Exercise directions:
Put this sentence from the talk listing into Spanish: "It has never been easier to build amazing LLM powered applications."

Excerpt:
□ □ □ □ □ □ □

We will address these and other questions, supported by case studies, while emphasizing the importance of efficient training techniques and scaling laws as critical tools in this process.
Raza Habib (Humanloop)
Best Practices for building high retention LLM powered products
Through his work as the CEO of Humanloop, Raza has personally worked with tens of companies to build and deploy LLM powered products. He's also interviewed many of the best engineering leaders building AI products through his podcast, High Agency. In this talk, Raza will summarise the best practices for building with AI. We'll cover questions like: how to actually build reliable agents in practice, the best way to evaluate your AI systems and what skills your team needs.
Douwe Kiela (Contextual AI)
RAG on the edge: GRIT and OLMoE for hyper-efficient retrieval and generation
Retrieval-augmented generation (RAG) has become the dominant paradigm for allowing language models to work on extraneous data sources. As generative AI becomes increasingly important, a natural question is how we can make it feasible to deploy RAG systems directly to edge devices. In this talk, I will cover two research contributions that push the frontier on hyper-efficient RAG on the edge. First, I will discuss generative representational instruction tuning (GRIT), where we demonstrate that the weights between a retriever and generator can be shared via instruction tuning, allowing us to cache representations for much faster RAG. Second, I’ll present OLMoE, the first fully open source Mixture-of-Experts (MoE) language model that outperforms much larger models while being an order of magnitude more efficient.
Michael Ryan (Stanford University)
DSPy: Prompt Optimization for LM Programs
It has never been easier to build amazing LLM powered applications. Unfortunately engineering reliable and trustworthy LLMs remains challenging. Instead, practitioners should build LM Programs comprised of several composable calls to LLMs which can be rigorously tested, audited, and optimized like other software systems. In this talk I will introduce the idea of LM Programs in DSPy: The library for Programming — not Prompting LMs. I will demonstrate how the LM Program abstraction allows the creation of automatic optimizers for LM Programs which can optimize both the prompts and weights in an LM Program. I will conclude with an introduction to MIPROv2: our latest and highest performing prompt optimization algorithm for LM Programs.
Zhyun Dai (Google Deepmind)
LLM-Powered Retrieval: From Distillation to New Architectures
Information retrieval systems are essential for accessing the vast knowledge stored in large corpora, but current models often fall short when it comes to reasoning, following instructions, and generalizing to new distributions. This talk delves into our research aimed at enhancing retrieval models by harnessing the power of large language models (LLMs).
We first tackle the challenge of generalizing neural retrievers across different domains. We showcase how LLM distillation can be leveraged to achieve this, enabling versatile neural retrievers like the Gecko text embeddings API. We then introduce XTR, a novel multi-vector retrieval model that brings closer the architecture of LLMs and retrievers, which improves retriever generalization ability while being efficient.
In the second part of this talk, we explore the potential of long-context LLMs to revolutionize the future of retrieval by digesting the entire corpus as a prompt. To evaluate this exciting frontier, we introduce LOFT, a new benchmark specifically designed to assess the impact of long-context models retrieval, retrieval-augmented generation (RAG), and database querying.

□ □ □ □ □ □ □

Extracted data:

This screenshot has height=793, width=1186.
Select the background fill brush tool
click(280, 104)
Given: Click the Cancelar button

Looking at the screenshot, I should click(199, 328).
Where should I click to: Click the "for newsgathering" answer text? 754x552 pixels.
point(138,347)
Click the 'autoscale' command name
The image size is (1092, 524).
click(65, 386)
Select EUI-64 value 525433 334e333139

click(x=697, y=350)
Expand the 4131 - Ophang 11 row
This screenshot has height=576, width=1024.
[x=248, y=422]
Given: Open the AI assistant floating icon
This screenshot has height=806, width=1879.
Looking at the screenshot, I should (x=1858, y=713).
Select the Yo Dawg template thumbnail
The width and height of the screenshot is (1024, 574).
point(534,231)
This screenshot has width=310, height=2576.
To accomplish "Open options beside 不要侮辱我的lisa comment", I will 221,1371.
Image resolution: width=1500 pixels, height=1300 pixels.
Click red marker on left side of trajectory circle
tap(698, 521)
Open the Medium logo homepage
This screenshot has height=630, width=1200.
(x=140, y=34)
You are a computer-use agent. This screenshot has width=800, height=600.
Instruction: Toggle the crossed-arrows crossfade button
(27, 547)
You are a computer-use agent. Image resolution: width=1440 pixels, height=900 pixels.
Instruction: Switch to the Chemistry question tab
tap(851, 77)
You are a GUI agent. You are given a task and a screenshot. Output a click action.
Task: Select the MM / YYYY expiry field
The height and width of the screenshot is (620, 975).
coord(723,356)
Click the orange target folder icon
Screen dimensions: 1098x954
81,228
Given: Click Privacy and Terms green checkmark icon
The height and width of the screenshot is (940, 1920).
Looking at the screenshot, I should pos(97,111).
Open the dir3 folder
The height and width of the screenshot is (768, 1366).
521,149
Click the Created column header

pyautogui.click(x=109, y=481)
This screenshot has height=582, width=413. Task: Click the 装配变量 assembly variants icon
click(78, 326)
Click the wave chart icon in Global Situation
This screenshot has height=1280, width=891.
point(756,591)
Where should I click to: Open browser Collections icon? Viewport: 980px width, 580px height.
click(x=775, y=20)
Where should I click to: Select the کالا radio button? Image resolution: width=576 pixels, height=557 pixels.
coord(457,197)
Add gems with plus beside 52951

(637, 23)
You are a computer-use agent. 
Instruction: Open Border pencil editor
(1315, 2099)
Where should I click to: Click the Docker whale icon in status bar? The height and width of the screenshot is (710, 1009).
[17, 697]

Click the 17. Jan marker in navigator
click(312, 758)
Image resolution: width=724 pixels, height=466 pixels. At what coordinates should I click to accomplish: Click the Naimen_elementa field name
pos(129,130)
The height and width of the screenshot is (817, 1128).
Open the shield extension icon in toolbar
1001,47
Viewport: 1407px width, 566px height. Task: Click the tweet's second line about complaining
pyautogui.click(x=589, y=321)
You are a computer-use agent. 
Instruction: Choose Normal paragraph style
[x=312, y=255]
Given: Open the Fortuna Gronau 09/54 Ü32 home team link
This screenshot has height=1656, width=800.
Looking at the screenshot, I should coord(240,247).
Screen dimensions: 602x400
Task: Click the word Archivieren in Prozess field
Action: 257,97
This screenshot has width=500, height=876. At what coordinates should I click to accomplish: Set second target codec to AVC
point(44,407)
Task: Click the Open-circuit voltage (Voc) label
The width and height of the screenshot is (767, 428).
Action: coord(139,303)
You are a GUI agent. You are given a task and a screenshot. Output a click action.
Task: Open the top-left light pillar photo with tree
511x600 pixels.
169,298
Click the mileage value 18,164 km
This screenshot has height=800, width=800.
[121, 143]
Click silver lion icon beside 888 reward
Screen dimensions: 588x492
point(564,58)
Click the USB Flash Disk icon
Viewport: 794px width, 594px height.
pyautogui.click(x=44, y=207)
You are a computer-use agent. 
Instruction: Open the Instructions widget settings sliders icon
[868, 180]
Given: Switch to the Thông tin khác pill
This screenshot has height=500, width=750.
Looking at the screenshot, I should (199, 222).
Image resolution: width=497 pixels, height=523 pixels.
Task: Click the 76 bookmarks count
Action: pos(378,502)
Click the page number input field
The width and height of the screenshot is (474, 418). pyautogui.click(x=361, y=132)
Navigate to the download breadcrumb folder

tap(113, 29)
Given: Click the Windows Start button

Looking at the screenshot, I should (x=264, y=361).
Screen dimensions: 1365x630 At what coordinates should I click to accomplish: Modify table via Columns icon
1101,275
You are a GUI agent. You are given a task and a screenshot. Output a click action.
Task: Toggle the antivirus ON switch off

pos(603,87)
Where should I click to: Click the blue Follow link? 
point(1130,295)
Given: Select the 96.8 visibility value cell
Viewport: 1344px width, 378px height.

□ □ □ □ □ □ □

Worked solution:
Nunca ha sido tan fácil crear aplicaciones increíbles impulsadas por LLM.